Most Reverend Anthony G. Meagher


MOST REVEREND ANTHONY G. MEAGHER

ARCHBISHOP OF KINGSTON

390 Palace Road Kingston, Ontario K7L 4T-3 · 6131548-4461 Fax 613/548-4744

To be read at all Masses in the Parishes of the Archdiocese of Kingston on August 2 and 3, 2003

1 August 2003

Dear Brothers and Sisters in Christ:

As your Archbishop, I wish to share with you these thoughts on the issues facing our society with regard to same-sex unions. The main question is this: Should a society equate a same-sex union with the union of a man and a woman in marriage? My answer is "No".
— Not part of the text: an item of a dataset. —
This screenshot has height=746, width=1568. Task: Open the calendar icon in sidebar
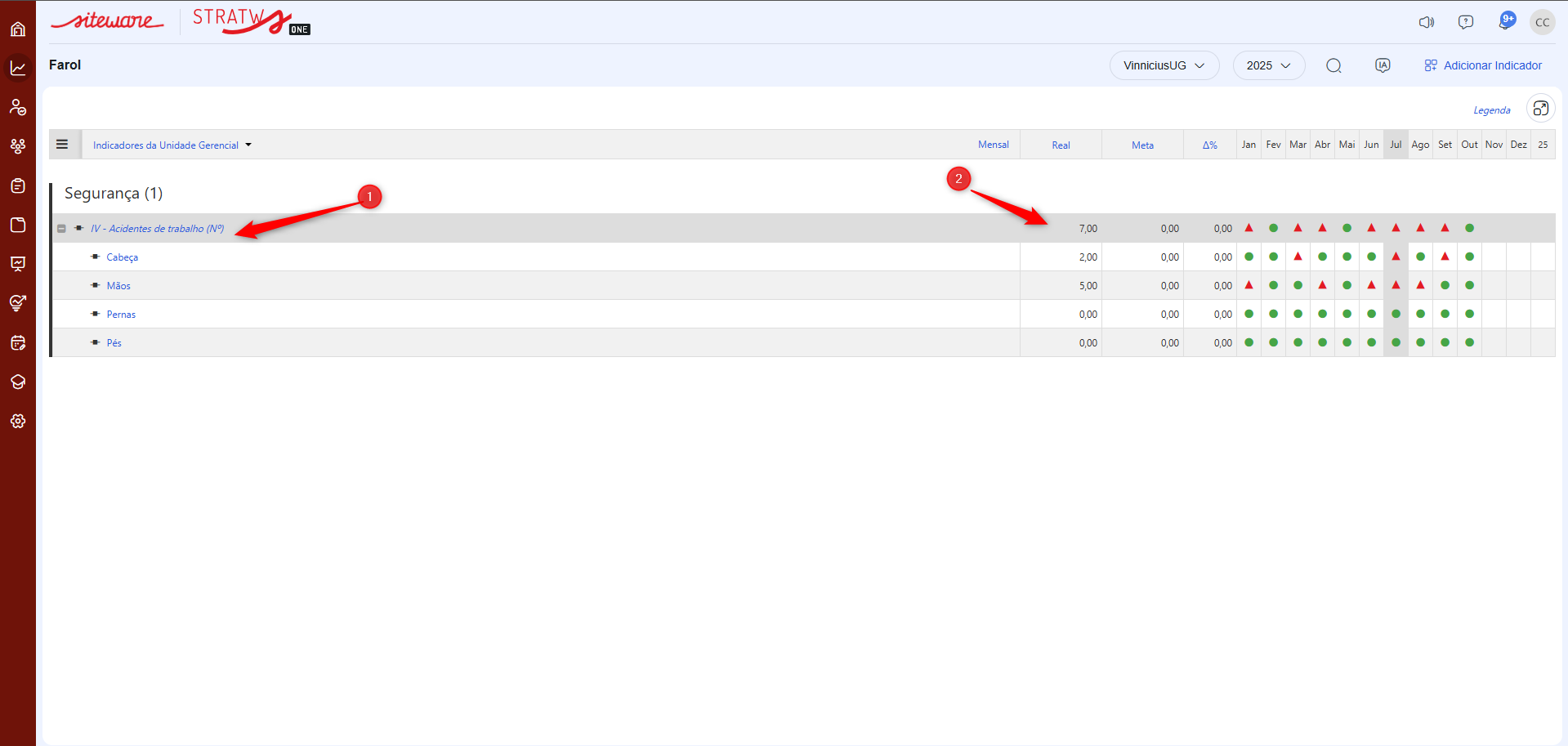pos(18,343)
The role of the politician in this situation is very important. As I see it, a politician is obligated to show leadership and to support issues that bring about the maximum good for the whole of society. A problem arises if the politician perceives a conflict between the demand of society and the moral teachings of his or her faith. In such situations, the politician has the obligation to vote against such legislation. There may, however, be occasions when the politician is faced with the situation of having to vote for something which he or she believes not to be good, but better than the only politically possible alternative.

Guidelines for those in public life have been provided in the document published this week by the Congregation for the Doctrine of the Faith, entitled: Considerations regarding proposals to give legal recognition to unions between homosexual persons. As is reiterated in this document, the morality of two people having a sexual relationship outside of marriage is clear-cut in Roman Catholic teaching, and the answer is simply that this is wrong.

Looking at the issue strictly from the point of view of the good of society, it does not make sense to "homogenize" all loving relationships by treating them as equal. Every culture has seen the intrinsic value of stable, "mother and father with children" families. Moreover, societies have encouraged this "family" by giving it unique support, both financially and culturally. If that unique support is removed by some sort of homogenization process, the family - "mother and father with children" - will have its support and importance weakened.

The whole issue of same-sex unions is not as simple as one might think at first glance. It is extremely important that we not resort to name-calling and blind criticism if others do not see things exactly as we do. There is evidence of same-sex unions that are stable, loving, and nurturing in many ways for each partner. As well, situations can arise where same-sex partners who have loved each other in a stable union for years are not allowed to share in some important moments of life. For example, a partner might not be allowed to visit in an intensive care room of a hospital because the partner is not either family or spouse. Similarly, on the death of one partner, there may be legal problems in settling the estate in a fair way, although the partners may have shared a life together. Our society may very well need to make accommodation to deal with such de facto same-sex unions.

Some Catholics may take exception to the fact that I seem to be saying that not everything about a same-sex union is wrong. If one interprets what I have said as being open to commending same-sex partners for stability, faithfulness, kindness, and perseverance when one or other is sick or incapacitated, such an understanding is perfectly correct.

I am convinced that two men or two women who feel a sexual attraction to each other should refrain from the genital expression of their love and should support and nourish each other in other ways. Not only would this be correct on a human level, but, since I believe it to be God's will for us, such a choice would be correct on a spiritual level, as well. A sexual relationship outside marriage is sinful, in that a loving God is neither trusted nor obeyed.

Last weekend, my niece, her husband and their five-year-old son came for a visit to stay with me. It was wonderful to see how each parent patiently and lovingly related to the child. It was also remarkable how different each of those patient, loving relationships was - mother/son and father/son. A child who had two women or two men as "parents" would certainly be deprived of something rich in the experience of either fatherhood or motherhood. One simply cannot legislate that same-sex unions are equal to the marriage of a man and a woman.

Finally, I believe that the Holy Spirit, the Wisdom of God, has guided the Church throughout history and still speaks today. It is my hope that politicians and all Canadians will be open to that same Spirit as they consider and study this important issue.